Results : Dental implants in patients treated with antiresorptive medication (1)

author: Christian Walter,Bilal Al-Nawas,Tim Wolff,Eik Schiegnitz,Knut A Grtz | publisher: drg. Andreas Tjandra, Sp. Perio, FISID

Results

Out of 606 articles 556 articles were excluded because they were either duplicates, case reports, narrative reviews, case series with less than 5 cases or were not associated with the topic at all (Table 1 and Fig. 1). Some of the articles analyzed more than one outcome and are referred to several times. Since the available literature is very inhomogeneous with a low level of evidence a statistical analysis was not performed and the following results are descriptive only.
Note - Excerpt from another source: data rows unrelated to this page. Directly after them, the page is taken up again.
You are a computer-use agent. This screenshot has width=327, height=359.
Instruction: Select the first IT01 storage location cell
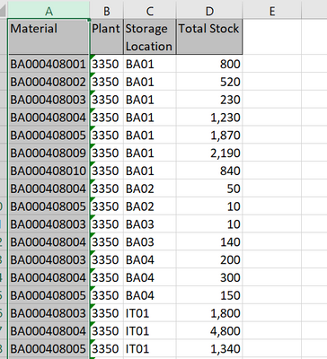coord(150,313)
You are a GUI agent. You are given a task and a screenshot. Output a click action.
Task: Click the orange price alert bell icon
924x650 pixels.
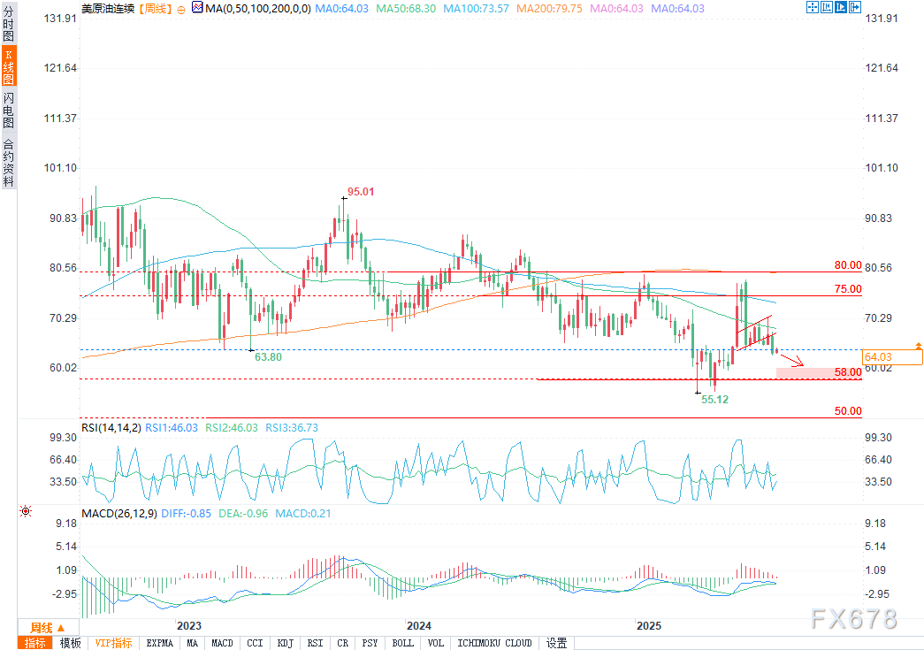[x=919, y=345]
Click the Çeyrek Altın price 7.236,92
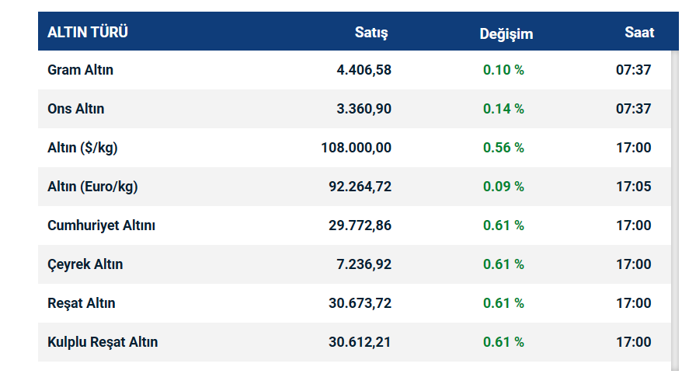 [364, 264]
Dental implants/periimplantitis

The literature dealing with this topic can roughly be separated into three groups:

  1. BP-ONJ case series exclusively triggered by implants in patients with malignant and benign diseases
  2. BP-ONJ case series analyzing case series of BP-ONJ of which varying amounts are caused by implants in part among patients with malignant and benign diseases and
  3. implant studies performed exclusively in patients with benign diseases, mostly osteoporosis. In very few of these studies, the primary disease was not given, but the prescribed bisphosphonates strongly suggest osteoporosis as the primary disease (see Table 2).
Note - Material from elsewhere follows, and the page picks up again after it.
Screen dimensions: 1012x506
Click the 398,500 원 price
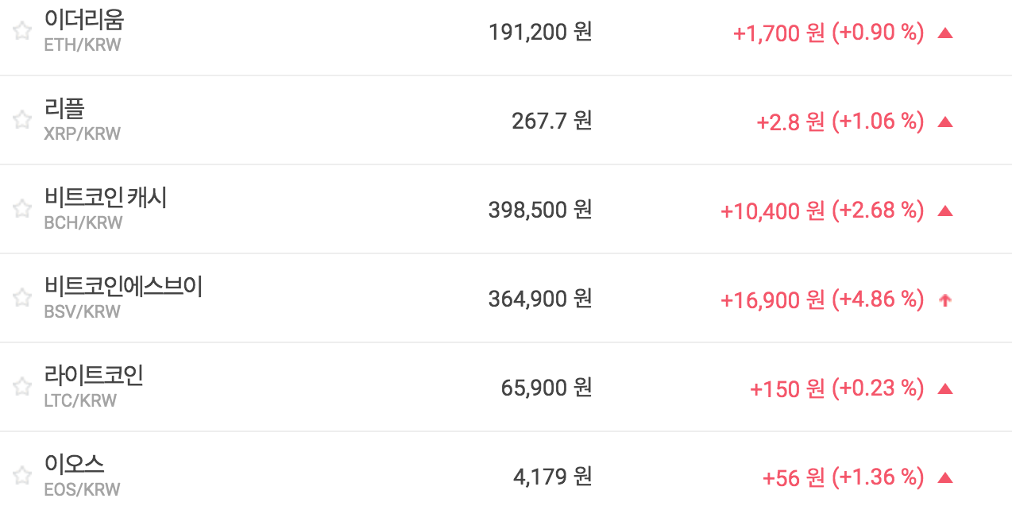point(540,211)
In the BP-ONJ case series (a) and (b), the distribution of BP-ONJ patients between malignant and benign diseases is more or less even, e.g. Holzinger describes 13 patients: 5 osteoporosis, 3 breast cancer, 3 multiple myeloma, 1 lung cancer and 1 Langerhans cell histiocytosis patient. Lopez-Cedrun exclusively found patients with benign diseases: 8 osteoporosis and 1 polymyalgia rheumatic. Jacobsen found 14 patients: 5 osteoporosis, 5 breast cancer, 2 multiple myeloma, 1 prostate and 1 lung cancer patient.

However, implant studies (c) were exclusively performed in patients with benign diseases. Nearly all of these studies do not report a single BP-ONJ triggered by the implant insertion.

A systematic review analyzing the sparse literature on clinical denosumab trials mentioning osteonecroses did not describe dental implants as a trigger.

There is no literature describing periimplantitis in these patients.

Denture

The literature dealing with this topic can be separated into two groups:

  1. BP-ONJ case series for which varying amounts are caused by dentures in patients with malignant and benign diseases and
  2. studies performed on BP patients with dentures analyzing the frequency of BP-ONJ.

Here as well, no imbalance regarding the dignity of the primary disease could be found. Jabbour describes 2 osteoporosis, 1 kidney and 1 breast cancer patient. Kumar found 4 osteoporosis patients, 1 breast cancer patient and 1 patient with multiple myeloma.